How to create the perfect TED Talk

This is a great talk about using a data analysis of great (and bad) TED Talks by Sebastian Wernicke. He looks at the results of data using the language, colours, dress sense and other factors in order to create a matrix that will allow any future TED Talk writer/presenters to deliver the perfect talk.

He has obviously taken on board the results of his own statistical analysis because the audience absolutely loved it and he got a huge and enthusiastic standing ovation.

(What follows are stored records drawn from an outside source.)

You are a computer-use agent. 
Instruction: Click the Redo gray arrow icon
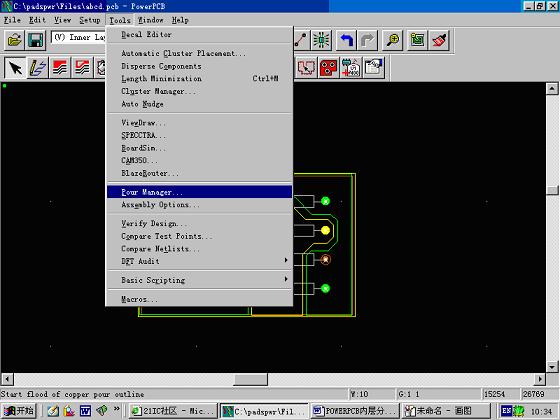pyautogui.click(x=367, y=40)
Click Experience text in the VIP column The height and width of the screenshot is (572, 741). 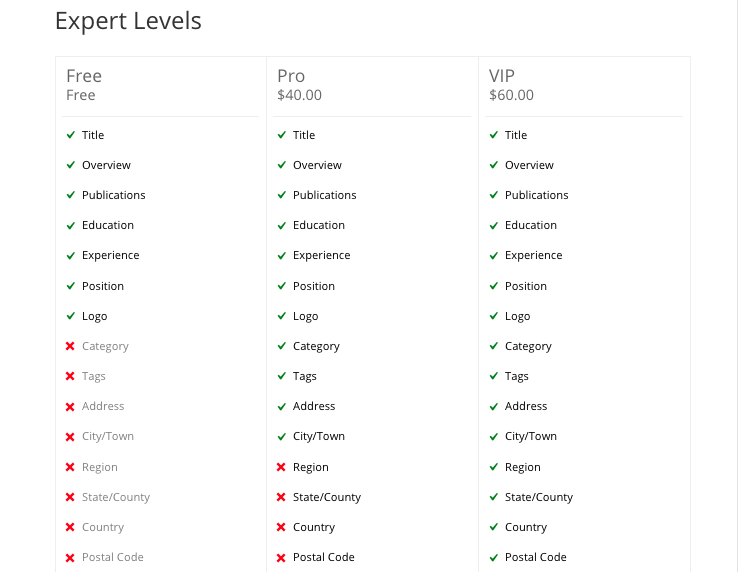pyautogui.click(x=533, y=256)
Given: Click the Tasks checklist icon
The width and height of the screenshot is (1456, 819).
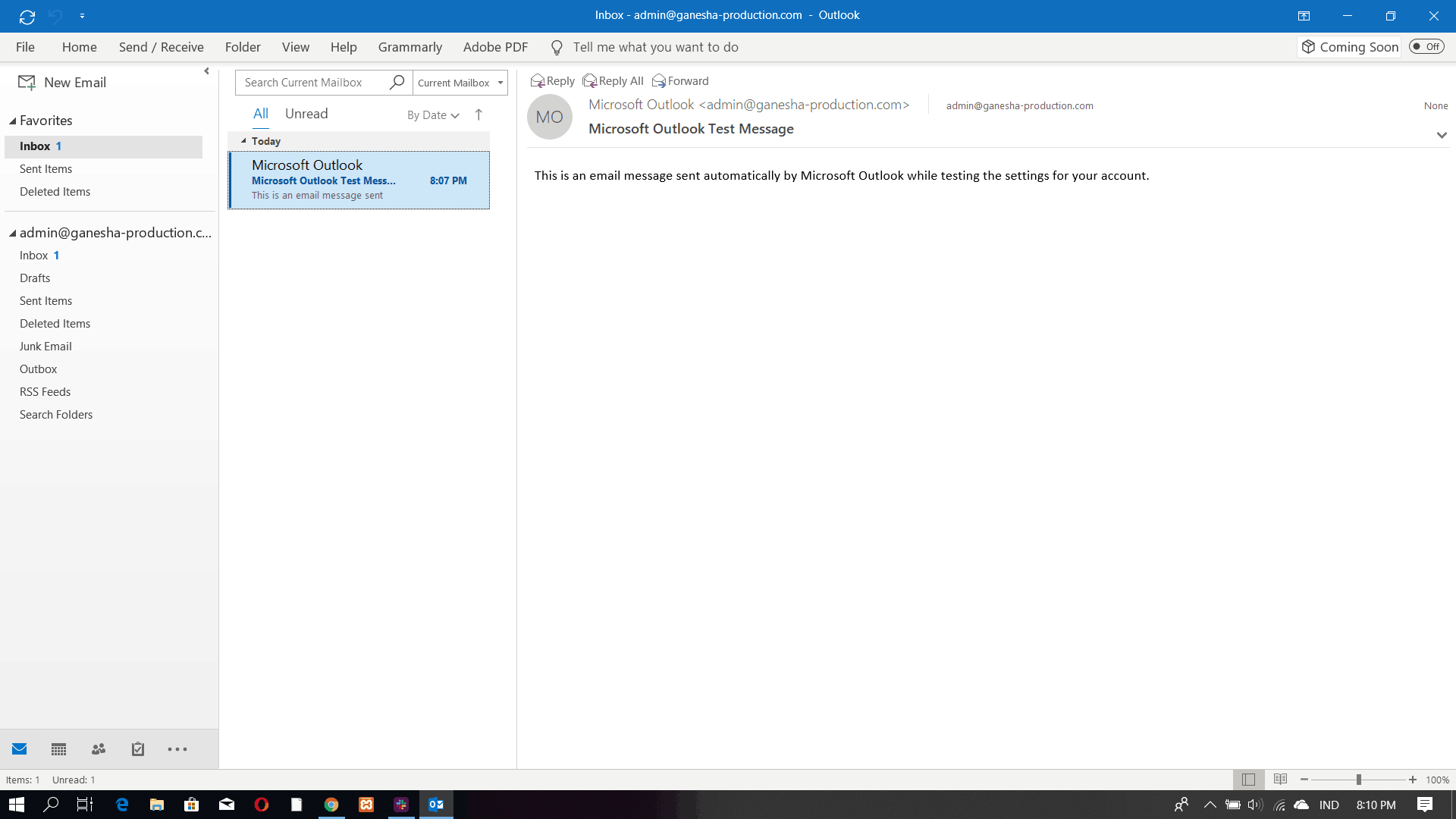Looking at the screenshot, I should click(x=137, y=749).
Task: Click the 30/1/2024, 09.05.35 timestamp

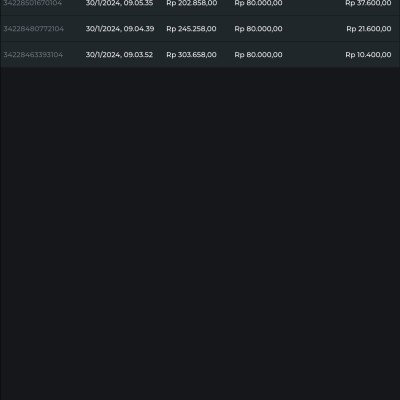Action: click(x=119, y=3)
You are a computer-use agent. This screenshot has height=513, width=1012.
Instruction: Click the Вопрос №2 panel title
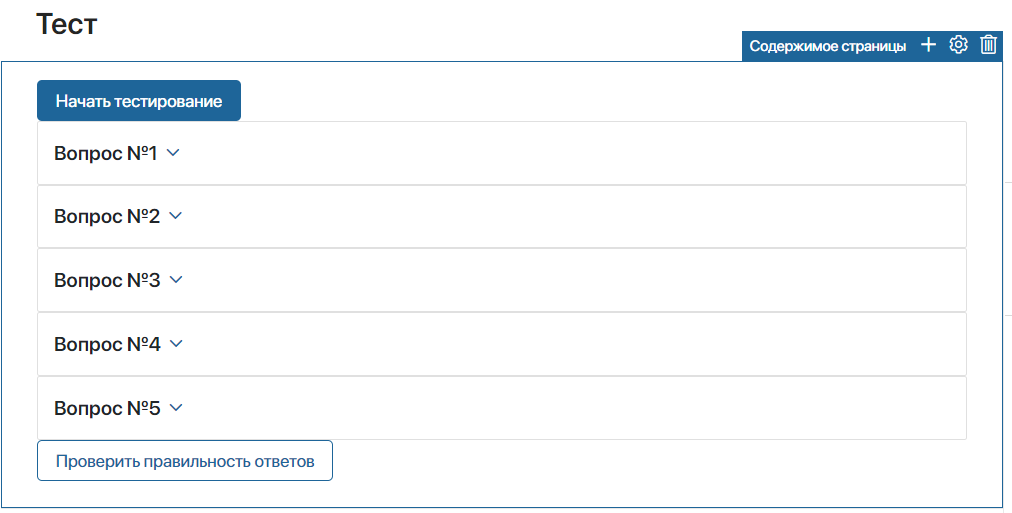point(107,217)
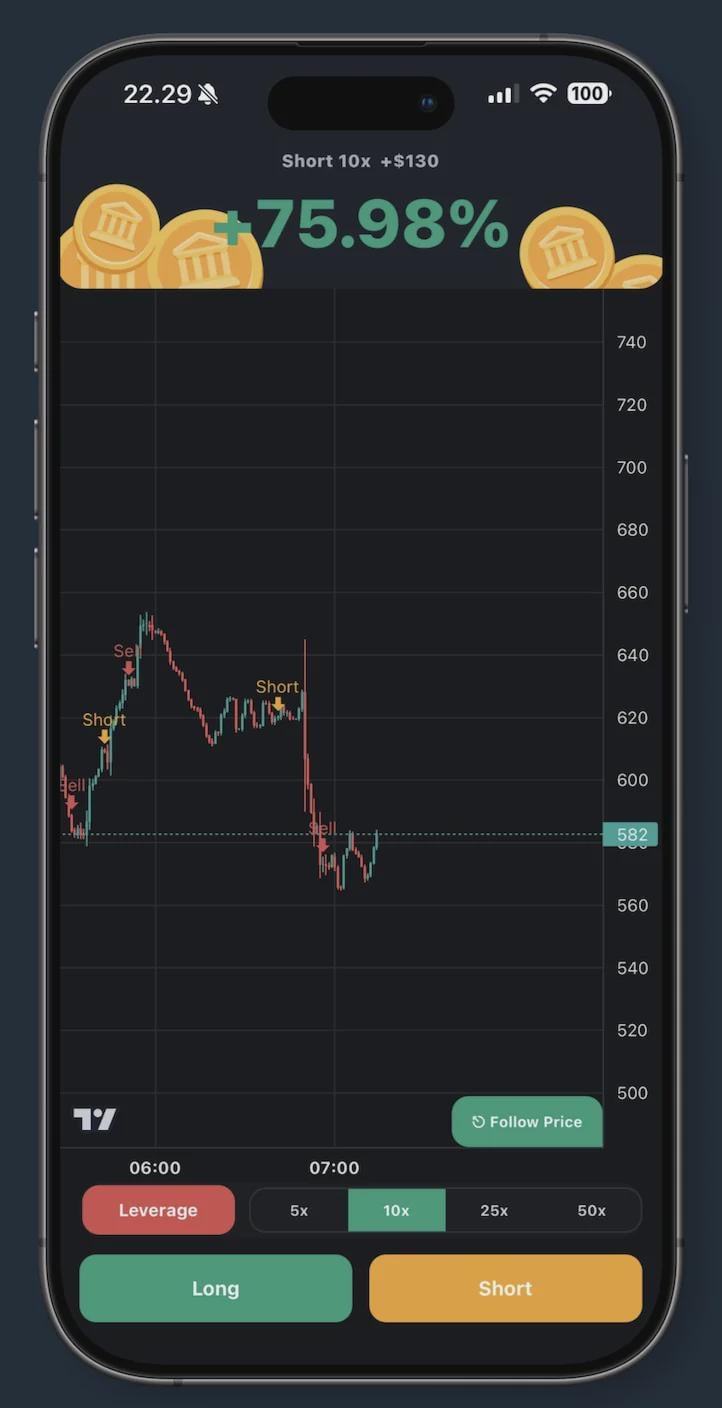Click the muted bell icon in status bar
The width and height of the screenshot is (722, 1408).
(x=208, y=95)
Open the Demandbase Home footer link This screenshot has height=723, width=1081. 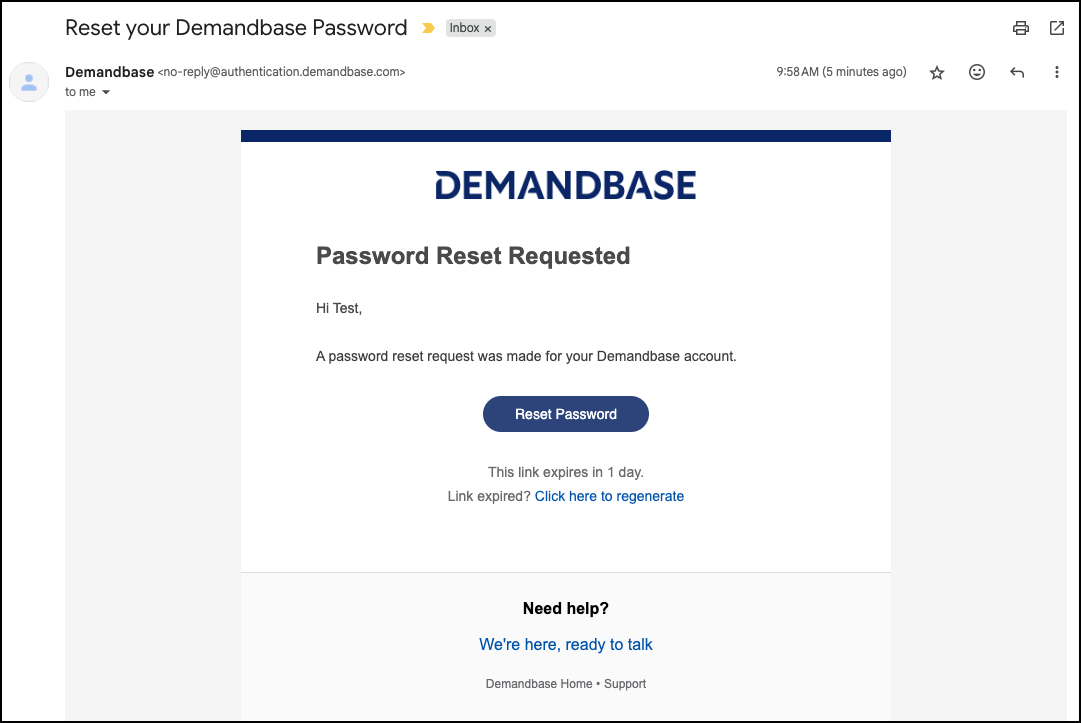pyautogui.click(x=538, y=684)
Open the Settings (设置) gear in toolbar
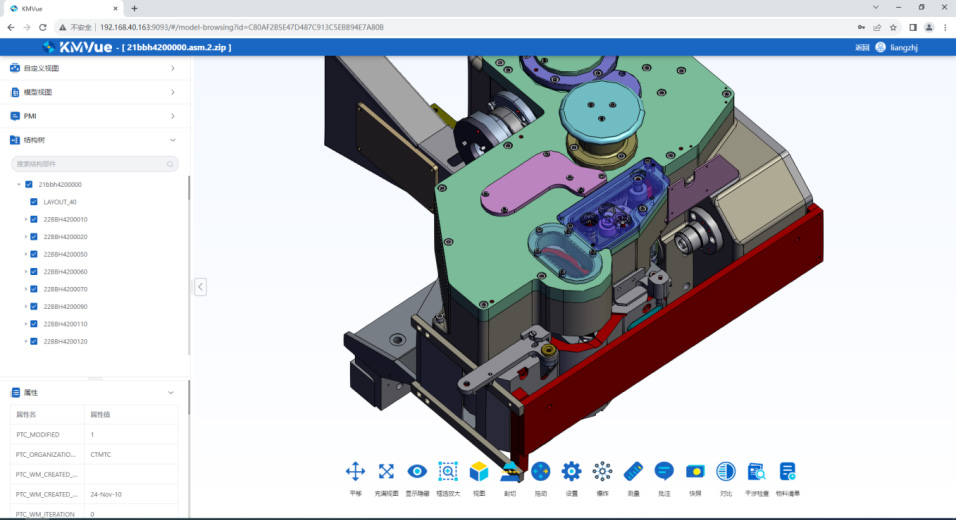This screenshot has height=520, width=956. click(571, 471)
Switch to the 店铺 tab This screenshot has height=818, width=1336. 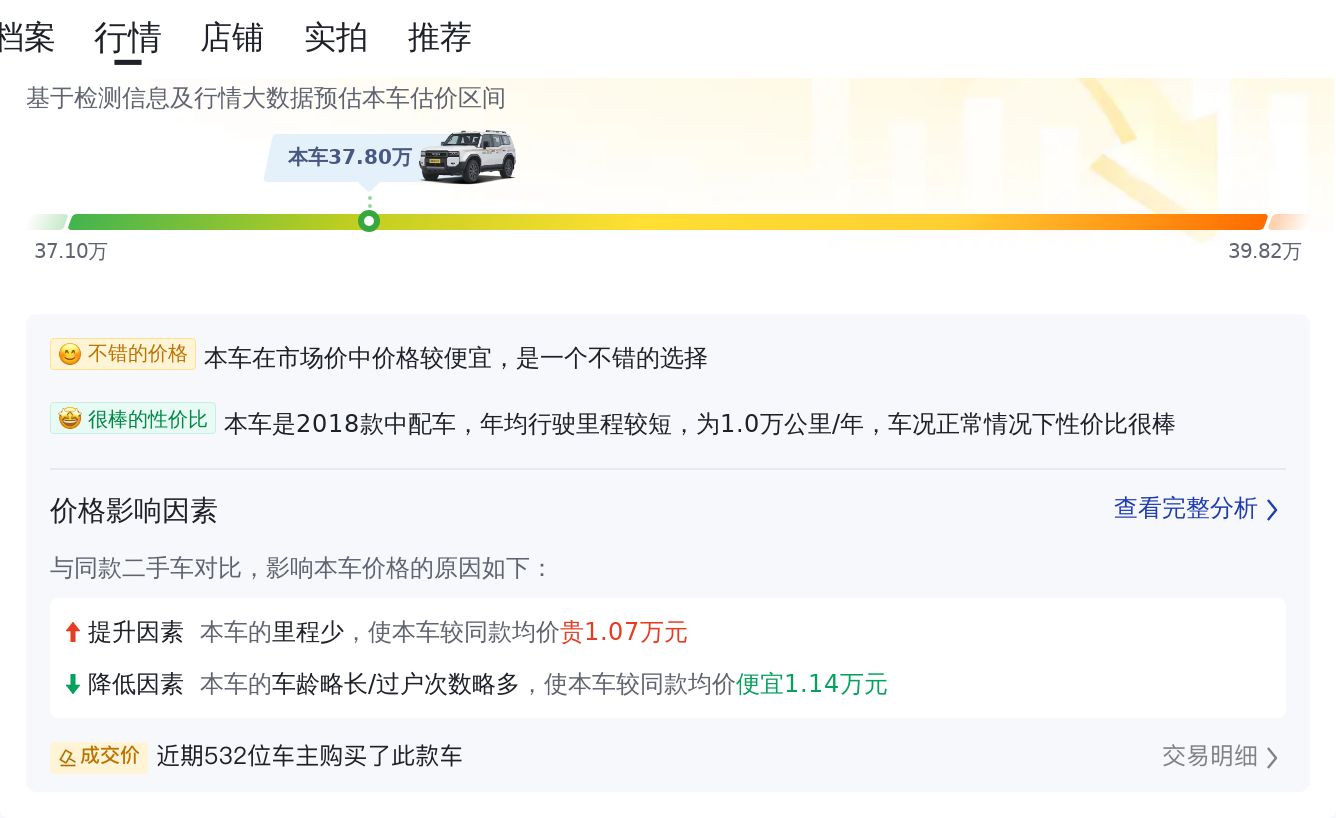(231, 38)
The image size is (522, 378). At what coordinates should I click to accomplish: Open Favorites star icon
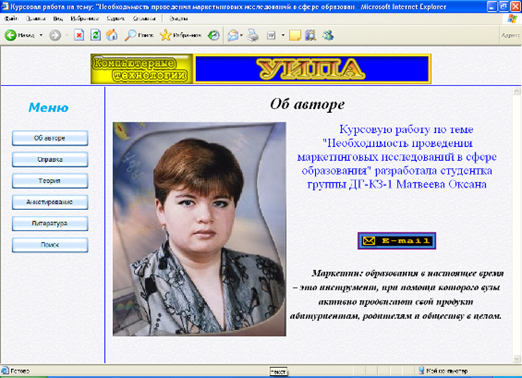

I felt that he had taken a leaf out of the book of the great Hans Roslin and given a lot of geeky technical, data rich observers a really well illustrated talk using a lot of humour. From my own reactions to having watched many TED Talks, he is right in saying that there are certain things to avoid and certain tricks that will grab an audience and get you the standing ovation and the invitation to talk all over the world and the chance to sell your forthcoming (or just released) book.

This is not to deride the dead-straight dramatic, serious talk. If you are going down that line, fill the stage with interesting objects and wear something bright or have just yourself, highlighted, in quite dull clothing (they are here to listen and you are making your point immediately).

Do not ramble and try and use interesting slides, photos, snippets of videos or a Prezi to make your points stand out. Try not to read long quotes and always walk around a bit (unless you are doing the dead straight, dull clothed, look at me and listen talk).

Sebastian provides a useful tool for those wanting to use his data analysis, which can be found at www.get-tedpad.com it is highly recommended, as is the talk which manages to achieve the feat of being a great TED Talk about TED Talks!